I essentially had a class of 30 kids who didn’t want to be there and only had running and yelling and hitting stuff on their mind. While it never devolved to street fighting and blood and guts, it came pretty damn close. And while I’m not a spineless wimp like the main dude in Mitsudomoe, I’m also not the most authoritative person in the world. Call it a combination of a hatred for authority (I loathe imposing my will on others since I hate it when others do it to me.), a slacker mentality, and an inability to project over the voices of 30 hormone-crazed 8th graders (I nearly flunked Drama in college because of my inability to project my voice properly. I just can’t talk that loud no matter how hard I try.).

So, yeah, seeing the main dude in Mitsudomoe have to deal with a Class from Hell hit pretty close to home. Fortunately I never had little kids trying to Dragon Punch me in the crotch in order to jump-start my love life or anything that ridiculous. That’s doubly good, due to the fact that the only single girl close to my age that worked at the school was an uberbitch (In all the wrong ways.), and I’m quite happy the kids never got it in their heads that we’d make a good couple.

As for the actual episode, it was alright. I’ll give it this: It’s a far more “realistic” portrayal of what real kids do than your usual slice of life nonsense. Kids are mean, cruel, nasty, foul-mouthed, hormone-crazed, vicious, horrible little things. All they care about is themselves. That’s the universal truth behind kids that are middle school aged. They should be locked up in some isolated wasteland to fend for themselves for a few years, kinda like what they did to young little punks in Logan’s Run. Let them run wild until they realize you can’t be a 13-year-old horny Tasmanian Devil all of your life.

Mitsudomoe captures that ugliness of youth perfectly. Calling shit dirty names (Only a kid that age would find naming an animal “nipples” genuinely funny.), obsessing about the basest of base things, and generally thinking that the world revolves around your petty little dreams– that’s the middle schooler for you.

The only real problem I have with the series is THOSE FUCKING BEAVER TEETH EVERYONE HAS. Am I the only person that finds those teeth absolutely appalling? I just want to reach into the screen and punch ever single Chipmunk-faced horror until their front teeth pop out. Gah! They grate on me like something fierce, especially because they remind me of that fucking Buc-ee’s beaver that I see every five miles when I’m driving between San Antonio and Houston. It’s like that beaver spawned with an anime loli and their progeny populate the Mitsudomoe universe. It’s fucking scary and it makes me want to hit things.

4 Comments leave one →
  1. July 5, 2010 8:17 PM

    dude

  2. July 5, 2010 8:47 PM

    This is pretty much true. Kids are fucking assholes in middle school, and I don’t exclude myself from that. I don’t think I was a totally evil little shit, mind, but that definitely was my greatest period of assholery. Same with my siblings and same with pretty much all of my friends.
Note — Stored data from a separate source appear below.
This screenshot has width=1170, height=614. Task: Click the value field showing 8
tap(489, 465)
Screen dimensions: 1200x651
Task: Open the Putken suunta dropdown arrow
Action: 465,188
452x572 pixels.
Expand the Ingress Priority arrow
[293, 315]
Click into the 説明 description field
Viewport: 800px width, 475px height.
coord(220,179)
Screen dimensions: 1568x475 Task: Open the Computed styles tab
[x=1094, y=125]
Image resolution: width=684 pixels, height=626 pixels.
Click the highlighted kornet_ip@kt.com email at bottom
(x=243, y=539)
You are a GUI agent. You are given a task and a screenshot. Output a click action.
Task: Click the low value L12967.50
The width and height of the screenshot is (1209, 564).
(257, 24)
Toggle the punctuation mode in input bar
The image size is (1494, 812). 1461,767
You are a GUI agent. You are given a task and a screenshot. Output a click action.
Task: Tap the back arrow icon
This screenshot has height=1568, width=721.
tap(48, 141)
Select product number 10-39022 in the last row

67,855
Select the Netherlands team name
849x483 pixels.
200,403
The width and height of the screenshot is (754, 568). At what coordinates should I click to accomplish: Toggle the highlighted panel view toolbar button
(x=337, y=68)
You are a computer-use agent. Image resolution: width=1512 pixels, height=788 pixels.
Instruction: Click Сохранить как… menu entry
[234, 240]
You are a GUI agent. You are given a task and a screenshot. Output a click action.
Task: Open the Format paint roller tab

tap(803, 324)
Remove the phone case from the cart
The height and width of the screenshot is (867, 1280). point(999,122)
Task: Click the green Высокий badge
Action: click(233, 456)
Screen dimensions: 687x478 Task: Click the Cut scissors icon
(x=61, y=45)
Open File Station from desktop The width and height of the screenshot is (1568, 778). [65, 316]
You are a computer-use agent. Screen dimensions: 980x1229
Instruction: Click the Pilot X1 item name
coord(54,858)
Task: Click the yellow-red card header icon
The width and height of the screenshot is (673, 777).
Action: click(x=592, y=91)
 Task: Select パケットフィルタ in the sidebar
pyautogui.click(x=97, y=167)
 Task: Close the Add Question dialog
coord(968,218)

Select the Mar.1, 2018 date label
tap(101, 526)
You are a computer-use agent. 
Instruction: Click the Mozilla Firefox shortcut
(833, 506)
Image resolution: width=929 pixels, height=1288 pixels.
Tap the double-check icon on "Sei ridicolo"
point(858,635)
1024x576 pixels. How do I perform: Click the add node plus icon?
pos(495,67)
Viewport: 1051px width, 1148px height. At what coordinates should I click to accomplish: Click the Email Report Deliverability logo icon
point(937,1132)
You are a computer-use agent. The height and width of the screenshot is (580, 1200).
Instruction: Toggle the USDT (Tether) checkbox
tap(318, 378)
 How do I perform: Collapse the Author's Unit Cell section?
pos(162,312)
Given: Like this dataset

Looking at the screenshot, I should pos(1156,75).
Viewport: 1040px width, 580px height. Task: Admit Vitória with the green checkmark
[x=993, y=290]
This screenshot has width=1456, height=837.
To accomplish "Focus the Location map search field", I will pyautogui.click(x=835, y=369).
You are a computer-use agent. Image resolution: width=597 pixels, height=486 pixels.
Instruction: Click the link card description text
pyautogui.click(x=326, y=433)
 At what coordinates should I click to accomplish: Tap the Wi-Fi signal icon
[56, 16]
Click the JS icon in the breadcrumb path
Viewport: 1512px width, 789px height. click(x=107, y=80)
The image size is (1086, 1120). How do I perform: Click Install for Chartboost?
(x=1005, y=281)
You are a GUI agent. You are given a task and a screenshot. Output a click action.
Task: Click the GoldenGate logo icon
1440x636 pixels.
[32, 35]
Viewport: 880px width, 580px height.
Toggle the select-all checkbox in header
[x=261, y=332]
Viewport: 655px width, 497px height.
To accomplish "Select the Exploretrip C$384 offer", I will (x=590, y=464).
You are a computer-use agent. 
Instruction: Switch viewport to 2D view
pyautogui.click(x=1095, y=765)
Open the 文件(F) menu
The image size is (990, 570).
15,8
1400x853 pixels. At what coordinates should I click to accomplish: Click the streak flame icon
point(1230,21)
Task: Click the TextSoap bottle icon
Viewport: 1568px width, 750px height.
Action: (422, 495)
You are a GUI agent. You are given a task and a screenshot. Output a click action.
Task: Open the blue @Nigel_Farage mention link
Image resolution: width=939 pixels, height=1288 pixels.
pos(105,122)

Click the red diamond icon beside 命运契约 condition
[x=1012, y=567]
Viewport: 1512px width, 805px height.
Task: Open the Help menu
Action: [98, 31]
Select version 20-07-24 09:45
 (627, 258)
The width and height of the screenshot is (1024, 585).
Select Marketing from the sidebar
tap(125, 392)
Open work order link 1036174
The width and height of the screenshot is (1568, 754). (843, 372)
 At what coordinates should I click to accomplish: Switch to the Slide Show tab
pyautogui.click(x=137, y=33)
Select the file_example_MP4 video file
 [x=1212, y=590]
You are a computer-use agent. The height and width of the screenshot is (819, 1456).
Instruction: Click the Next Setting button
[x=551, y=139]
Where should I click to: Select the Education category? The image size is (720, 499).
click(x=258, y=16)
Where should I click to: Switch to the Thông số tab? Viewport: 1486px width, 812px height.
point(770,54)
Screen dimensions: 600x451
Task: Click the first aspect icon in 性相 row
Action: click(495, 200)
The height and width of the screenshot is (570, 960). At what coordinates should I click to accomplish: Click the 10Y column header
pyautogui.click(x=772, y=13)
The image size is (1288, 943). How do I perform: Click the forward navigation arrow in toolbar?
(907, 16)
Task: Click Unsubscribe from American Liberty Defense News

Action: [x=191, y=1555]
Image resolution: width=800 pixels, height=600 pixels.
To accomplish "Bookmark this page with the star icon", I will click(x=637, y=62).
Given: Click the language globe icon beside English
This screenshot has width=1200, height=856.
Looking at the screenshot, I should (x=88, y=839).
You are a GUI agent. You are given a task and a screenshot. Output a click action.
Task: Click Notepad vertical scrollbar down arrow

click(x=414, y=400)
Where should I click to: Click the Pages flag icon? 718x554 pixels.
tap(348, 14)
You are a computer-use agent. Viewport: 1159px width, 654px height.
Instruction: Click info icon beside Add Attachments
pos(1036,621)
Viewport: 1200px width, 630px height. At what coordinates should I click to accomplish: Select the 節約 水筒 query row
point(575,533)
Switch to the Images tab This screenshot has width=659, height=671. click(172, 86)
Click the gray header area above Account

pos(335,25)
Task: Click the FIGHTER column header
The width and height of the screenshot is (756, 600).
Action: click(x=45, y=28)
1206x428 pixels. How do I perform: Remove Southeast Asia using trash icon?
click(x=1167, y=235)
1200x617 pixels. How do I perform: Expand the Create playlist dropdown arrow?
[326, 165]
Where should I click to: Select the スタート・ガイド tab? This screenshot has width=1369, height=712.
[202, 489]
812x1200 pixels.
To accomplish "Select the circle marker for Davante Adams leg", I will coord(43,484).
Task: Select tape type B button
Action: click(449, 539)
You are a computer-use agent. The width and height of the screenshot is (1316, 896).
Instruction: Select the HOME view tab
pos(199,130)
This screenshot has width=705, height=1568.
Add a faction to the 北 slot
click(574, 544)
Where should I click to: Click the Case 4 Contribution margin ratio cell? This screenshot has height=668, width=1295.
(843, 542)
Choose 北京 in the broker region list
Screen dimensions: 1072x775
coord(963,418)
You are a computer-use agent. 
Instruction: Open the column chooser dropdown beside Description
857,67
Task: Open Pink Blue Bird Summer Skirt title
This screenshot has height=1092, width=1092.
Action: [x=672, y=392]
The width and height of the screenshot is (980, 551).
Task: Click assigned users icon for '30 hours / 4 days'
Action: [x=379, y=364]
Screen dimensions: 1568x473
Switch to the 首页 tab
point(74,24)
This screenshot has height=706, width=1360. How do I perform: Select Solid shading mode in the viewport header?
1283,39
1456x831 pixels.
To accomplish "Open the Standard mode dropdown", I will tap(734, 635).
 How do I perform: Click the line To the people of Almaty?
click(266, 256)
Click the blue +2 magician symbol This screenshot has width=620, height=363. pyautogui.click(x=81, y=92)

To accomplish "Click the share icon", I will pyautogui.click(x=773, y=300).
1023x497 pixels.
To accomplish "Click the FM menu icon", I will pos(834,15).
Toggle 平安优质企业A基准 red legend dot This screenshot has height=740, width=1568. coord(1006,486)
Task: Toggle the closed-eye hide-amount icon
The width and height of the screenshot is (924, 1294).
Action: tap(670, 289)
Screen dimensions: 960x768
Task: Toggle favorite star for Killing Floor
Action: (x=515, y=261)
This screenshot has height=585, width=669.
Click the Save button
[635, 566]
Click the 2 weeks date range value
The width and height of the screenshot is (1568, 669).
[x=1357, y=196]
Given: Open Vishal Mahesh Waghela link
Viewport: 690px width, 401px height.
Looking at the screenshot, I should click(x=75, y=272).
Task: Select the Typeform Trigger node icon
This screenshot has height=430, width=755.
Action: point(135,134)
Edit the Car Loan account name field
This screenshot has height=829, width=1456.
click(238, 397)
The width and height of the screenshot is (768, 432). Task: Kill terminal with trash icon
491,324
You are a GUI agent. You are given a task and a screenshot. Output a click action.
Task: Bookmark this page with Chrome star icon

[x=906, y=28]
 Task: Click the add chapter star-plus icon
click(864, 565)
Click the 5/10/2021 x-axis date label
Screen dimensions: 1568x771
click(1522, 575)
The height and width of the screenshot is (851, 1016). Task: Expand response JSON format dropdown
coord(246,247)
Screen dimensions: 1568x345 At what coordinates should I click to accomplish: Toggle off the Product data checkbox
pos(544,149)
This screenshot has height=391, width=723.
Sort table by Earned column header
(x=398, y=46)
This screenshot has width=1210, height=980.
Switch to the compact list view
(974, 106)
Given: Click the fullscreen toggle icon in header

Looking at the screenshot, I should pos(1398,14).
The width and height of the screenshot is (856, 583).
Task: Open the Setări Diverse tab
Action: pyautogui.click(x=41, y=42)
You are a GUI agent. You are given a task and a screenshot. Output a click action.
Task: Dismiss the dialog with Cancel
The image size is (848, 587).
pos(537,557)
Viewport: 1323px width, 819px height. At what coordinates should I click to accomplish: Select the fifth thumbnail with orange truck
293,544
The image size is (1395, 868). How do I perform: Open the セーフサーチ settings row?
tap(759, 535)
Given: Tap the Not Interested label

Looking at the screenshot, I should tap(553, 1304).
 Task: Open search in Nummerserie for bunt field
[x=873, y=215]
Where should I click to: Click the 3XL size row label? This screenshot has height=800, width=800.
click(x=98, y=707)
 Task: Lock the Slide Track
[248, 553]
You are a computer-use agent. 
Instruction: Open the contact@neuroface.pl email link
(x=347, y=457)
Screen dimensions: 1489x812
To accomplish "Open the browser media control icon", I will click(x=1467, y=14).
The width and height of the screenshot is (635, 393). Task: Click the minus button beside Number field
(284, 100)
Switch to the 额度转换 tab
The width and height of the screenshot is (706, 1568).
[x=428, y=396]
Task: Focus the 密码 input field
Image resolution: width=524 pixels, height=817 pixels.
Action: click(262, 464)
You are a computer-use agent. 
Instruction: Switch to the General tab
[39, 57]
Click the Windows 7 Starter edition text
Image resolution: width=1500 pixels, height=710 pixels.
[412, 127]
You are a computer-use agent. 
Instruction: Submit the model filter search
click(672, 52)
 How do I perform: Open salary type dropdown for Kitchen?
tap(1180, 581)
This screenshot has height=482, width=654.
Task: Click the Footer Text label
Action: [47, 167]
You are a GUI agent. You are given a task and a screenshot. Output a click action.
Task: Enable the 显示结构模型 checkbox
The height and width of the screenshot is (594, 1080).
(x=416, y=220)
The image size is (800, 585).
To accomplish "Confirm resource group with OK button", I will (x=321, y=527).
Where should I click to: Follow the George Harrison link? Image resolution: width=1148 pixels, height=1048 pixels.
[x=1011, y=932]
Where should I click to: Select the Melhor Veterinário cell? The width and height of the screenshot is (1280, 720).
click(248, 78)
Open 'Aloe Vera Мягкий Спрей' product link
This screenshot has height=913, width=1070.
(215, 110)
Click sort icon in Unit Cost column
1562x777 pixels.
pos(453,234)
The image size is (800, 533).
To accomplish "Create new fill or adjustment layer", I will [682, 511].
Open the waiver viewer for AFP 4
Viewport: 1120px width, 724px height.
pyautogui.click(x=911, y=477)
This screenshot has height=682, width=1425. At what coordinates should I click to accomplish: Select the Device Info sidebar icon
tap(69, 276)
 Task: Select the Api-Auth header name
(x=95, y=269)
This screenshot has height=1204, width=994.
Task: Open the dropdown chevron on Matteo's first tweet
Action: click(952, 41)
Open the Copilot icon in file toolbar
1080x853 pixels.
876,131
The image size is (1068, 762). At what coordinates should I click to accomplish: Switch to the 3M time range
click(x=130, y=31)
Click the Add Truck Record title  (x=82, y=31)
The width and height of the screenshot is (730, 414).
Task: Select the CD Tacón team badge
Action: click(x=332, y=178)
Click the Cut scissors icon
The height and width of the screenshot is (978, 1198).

  3. July 5, 2010 10:17 PM

    I would love to teach little kids like that of Class 6-3 just so that I can see how far can I go before I snap XD

    The beaver teeth? I dunno what you are talking about :P

  4. Taka permalink
    July 6, 2010 12:48 AM

    The beaver teeth were getting on my nerves too. I found the show funny but I was wondering just how long till the beaver (actually I think I called them chipmunk) teeth broke me and killed my ability to enjoy the show without imagining the characters chewing down trees and damning up rivers.